Uma forte seca que atinge a região Sul do Brasil e a Argentina levou o importante rio aos menores níveis em uma década na região do porto de Rosario, responsável pelo escoamento da maior parte das exportações de grãos do país vizinho.
O baixo volume de água aumenta custos para os argentinos ao reduzir a quantidade de milho ou soja que cada navio pode levar.
A Argentina, que está em meio à colheita de soja e milho, conseguiu convencer o Brasil a aumentar a vazão de Itaipu para acima de 7.000 metros cúbicos por segundo, segundo comunicado do Ministério de Relações Exteriores do país na sexta-feira passada, mas a manobra não foi suficiente para aliviar os efeitos da seca e as conversas continuam, segundo as fontes.

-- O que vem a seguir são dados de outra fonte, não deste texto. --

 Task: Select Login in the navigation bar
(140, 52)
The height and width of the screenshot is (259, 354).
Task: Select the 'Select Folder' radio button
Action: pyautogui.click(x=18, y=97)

"Vai haver reunião amanhã (sexta-feira) entre Ministério de Relações Exteriores, Operador Nacional do Sistema Elétrico (ONS) e Argentina para tratar do tema", disse uma das fontes, admitindo que "sempre se pode fazer mais".
Antes do acordo inicial entre os países, a usina de Itaipu operava com defluência de água média de 6.000 m³/s, volume que está agora em cerca de 8.000 m³/s, acrescentou a fonte, que falou sob a condição de anonimato.
Mas um eventual novo aumento de vazão precisa ser discutido junto ao Paraguai, sócio do Brasil na usina binacional, uma vez que iria contra a atual política de operação definida pelos dois países para Itaipu, disse uma segunda fonte, destacando que a estratégia atual é recuperar capacidade de armazenamento.
"Isso permite uma defluência melhor para a Argentina. Não é o que eles queriam. Mas é o acordo com o Paraguai", disse a fonte, que também falou sob anonimato.
Para o doutor em recursos hídricos Carlos Tucci, da Rhama Consultoria, o tema é complexo e os países deveriam ter iniciado as conversas antes --a seca que afeta o rio Paraná tem sido registrada desde meados de 2019.
"Existe essa incerteza... tem que avaliar, a jusante (em direção à foz do rio), se essas vazões que o Brasil poderia soltar realmente fariam a diferença, e o quanto eles (Argentina) precisariam. Não é um processo simples de tomar decisão", afirmou.
"É uma análise que tinha que ter sido feita antes, estabelecer critérios. Agora, na estiagem, fazer esse estudo, não dá tempo", acrescentou.
Uma fonte do Ministério das Relações Exteriores da Argentina admitiu que apesar do acordo com os brasileiros na semana passada a situação do rio Paraná segue como um problema.
"O acordo com o Brasil está sendo totalmente cumprido, mas a seca é muito forte", afirmou a fonte.
A Argentina deve produzir 49,5 milhões de toneladas de soja nesta temporada e 50 milhões de toneladas de milho, sendo que quase metade da oleaginosa já foi colhida, enquanto os trabalhos no milho avançaram 34,5% até o momento.
Entre técnicos do setor de energia do Brasil, há alguma resistência às manobras para aumento da vazão de Itaipu devido à preocupação em recuperar os níveis dos reservatórios do país.
Procurado, o Itamaraty não respondeu de imediato a um pedido de comentário. O ONS também não comentou, em meio a feriado no Rio de Janeiro, onde fica a sede da instituição.